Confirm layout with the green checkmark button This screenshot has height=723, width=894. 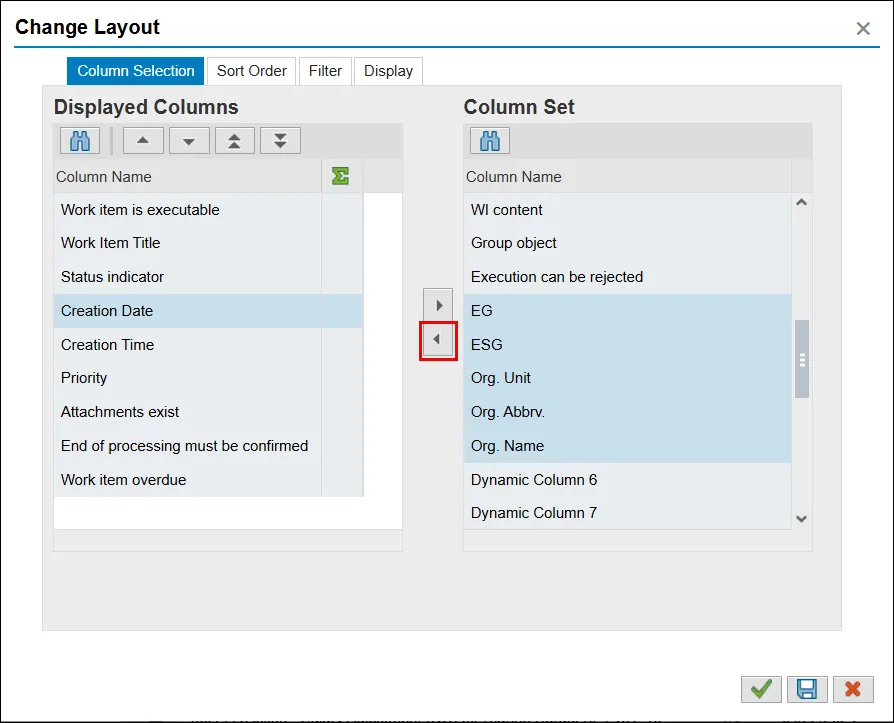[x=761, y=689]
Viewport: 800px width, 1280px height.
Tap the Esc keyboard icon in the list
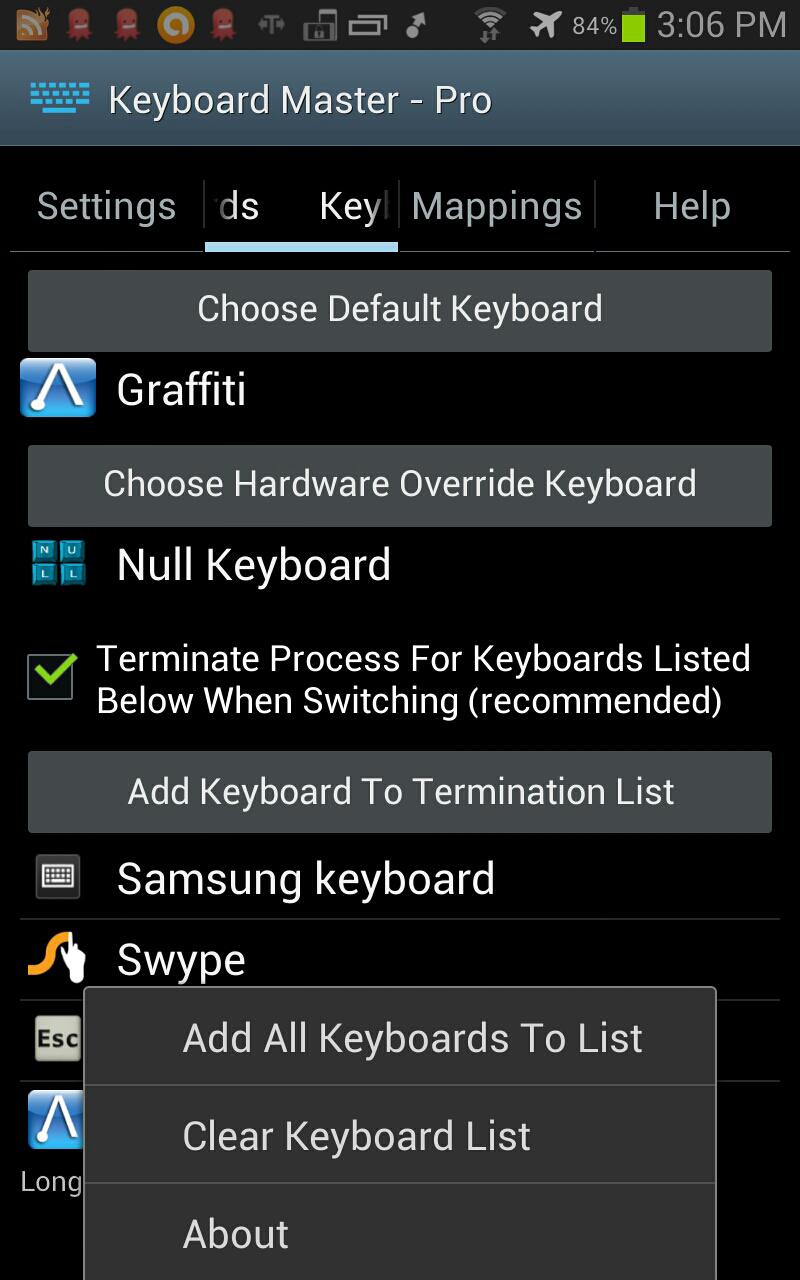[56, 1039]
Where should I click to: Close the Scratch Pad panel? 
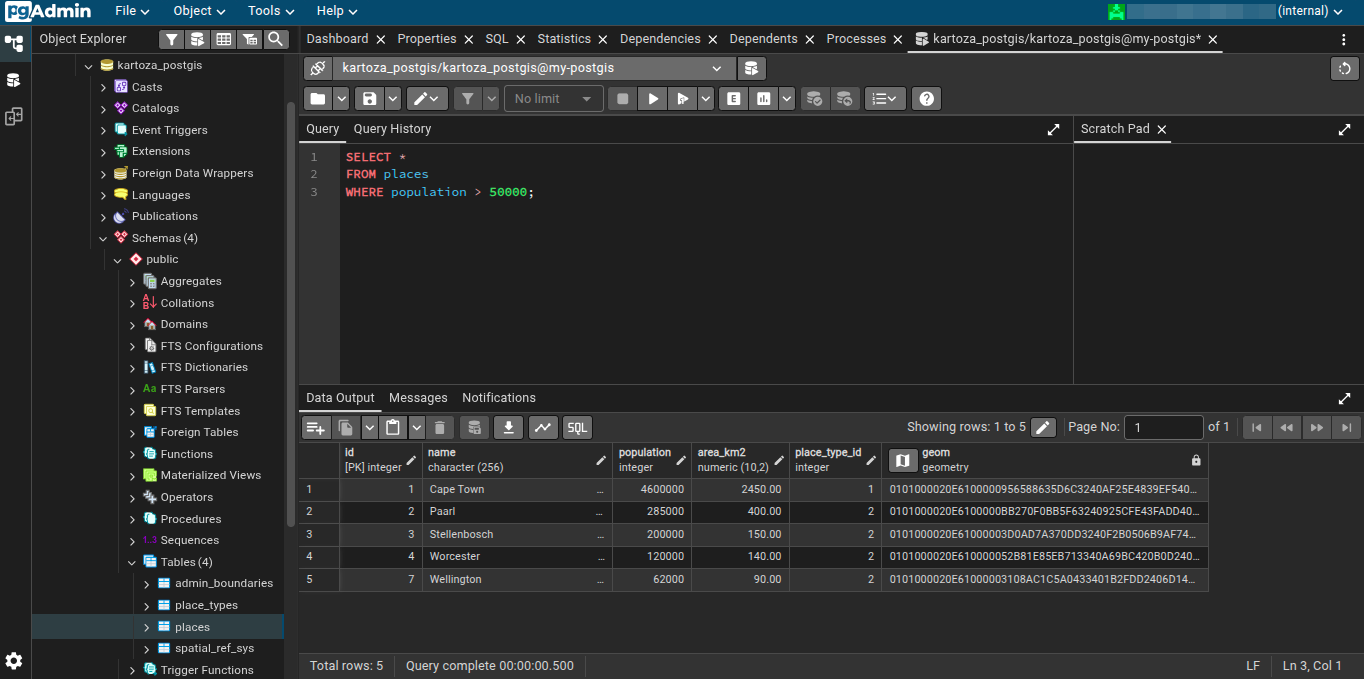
________________________
> **Problem requirements**
Please print the lines from the one holding "Viewport: 800px width, 1280px height." through the end of the records above, unchanged and with the pictures left out.

> **Response to the exercise**
Viewport: 800px width, 1280px height.
Tap the Esc keyboard icon in the list
[56, 1039]
Where should I click to: Close the Scratch Pad panel? 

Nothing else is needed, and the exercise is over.